July 17, 2018

Glitches can't stop Prime Day. It's The Daily Crunch.

THE DAILY CRUNCH
TUESDAY, JULY 17 2018 By Anthony Ha

Prime Day grows despite Amazon's technical issues, Netflix stock tumbles after disappointing subscriber growth and Booking invests in China's ride-hailing service Didi. Here's your Daily Crunch for July 17, 2018.

1. Amazon Prime Day U.S. sales bigger than last year, despite site issues

Although massive glitches prevented online shoppers from browsing Amazon for significant stretches of the day, Amazon says its Prime Day sales numbers are "bigger than ever" in the United States. It also says consumers bought "millions" of Amazon devices.

Amazon is sticking to its long-established stinginess in releasing real sales numbers, but a third-party report from Feedvisor seems to back this up, finding that shoppers spent 54 percent more in the first three hours of Prime Day this year versus last year.

2. Netflix is falling off a cliff

While Netflix is still adding subscribers (a lot of them), the company fell below the forecasts it set for itself during the second quarter.

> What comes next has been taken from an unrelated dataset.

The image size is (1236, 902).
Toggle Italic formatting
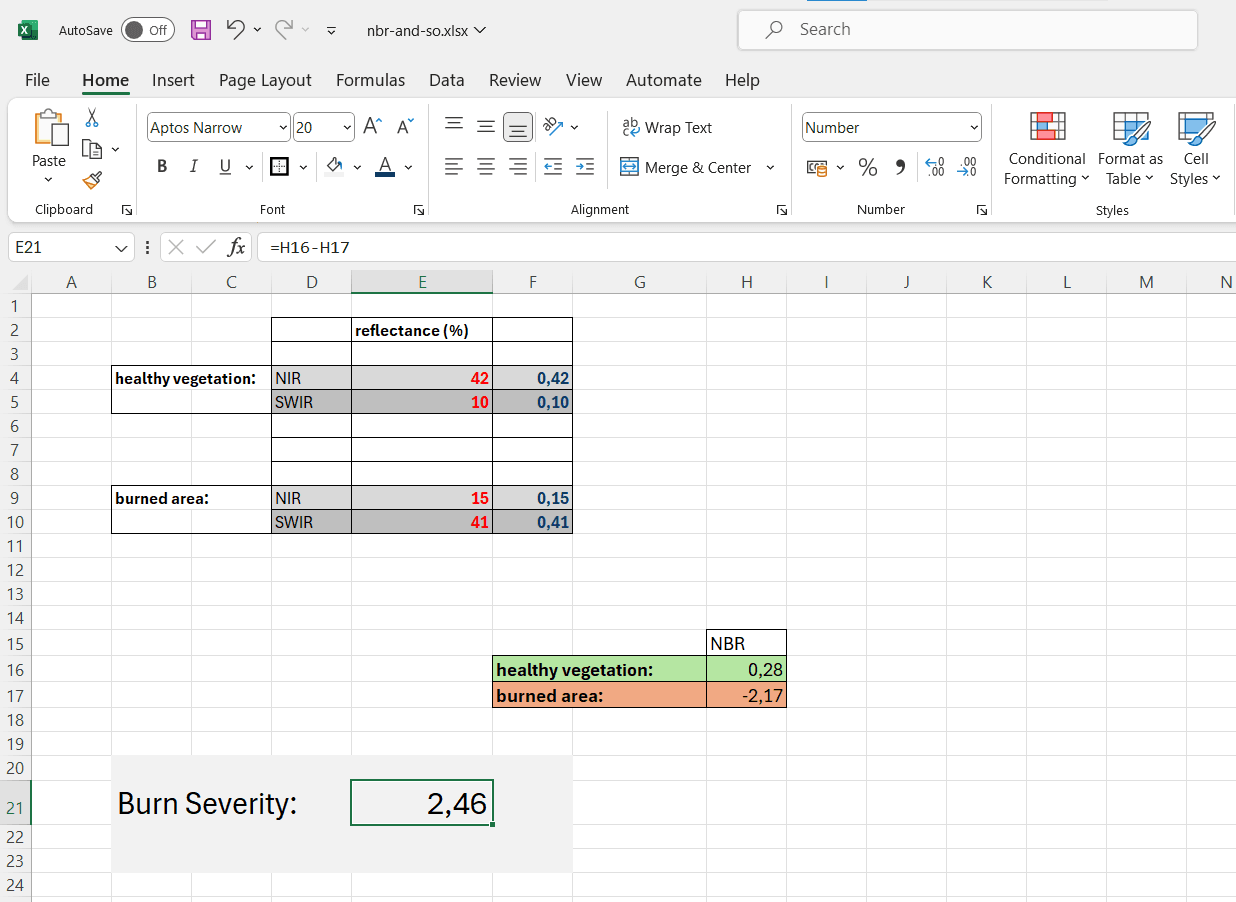193,167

That, in turn, shaved off more than $10 billion in its market capitalization yesterday afternoon.

3. Travel giant Booking invests $500M in Chinese ride-hailing firm Didi Chuxing

The deal will see Booking Holdings — which was formerly known as Priceline — work closely with Didi to offer Didi's on-demand car services through Booking.com apps. Similarly, Didi customers will have the option to book hotels through Booking.com and its sister site Agoda.

4. Connie Chan breaks the mold at Andreessen Horowitz, becoming the first general partner to be promoted from within

Chan is only the second woman in the firm's nine-year history to be appointed to the role of general partner.

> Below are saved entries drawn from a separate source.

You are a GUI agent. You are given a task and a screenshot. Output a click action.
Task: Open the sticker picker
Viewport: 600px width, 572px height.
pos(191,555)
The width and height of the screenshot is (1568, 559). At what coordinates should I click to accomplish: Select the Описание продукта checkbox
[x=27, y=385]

5. It's official: Brexit campaign broke the law — with social media's help

The U.K.'s Electoral Commission has published the results of a nearly nine-month investigation into Brexit referendum spending and has found that the official Vote Leave campaign broke the law by breaching election campaign spending limits. It did this, in part, by channeling money to a Canadian data firm to use for targeted political advertising on Facebook's platform.

6. Coinbase reportedly gets approval from U.S. regulators to start listing tokenized securities

This opens up the scope of Coinbase's ambitions to the billions of dollars that have been raised in initial coin offerings over the past several months.

7. ClassPass is headed to Asia via an imminent launch in Singapore

The move into Asia has been expected for some time after ClassPass hired a head of international in May. The company told us at the time that it would soon arrive in three Asian countries — the identity of the other two cities remains unclear, but Hong Kong is probably one of them.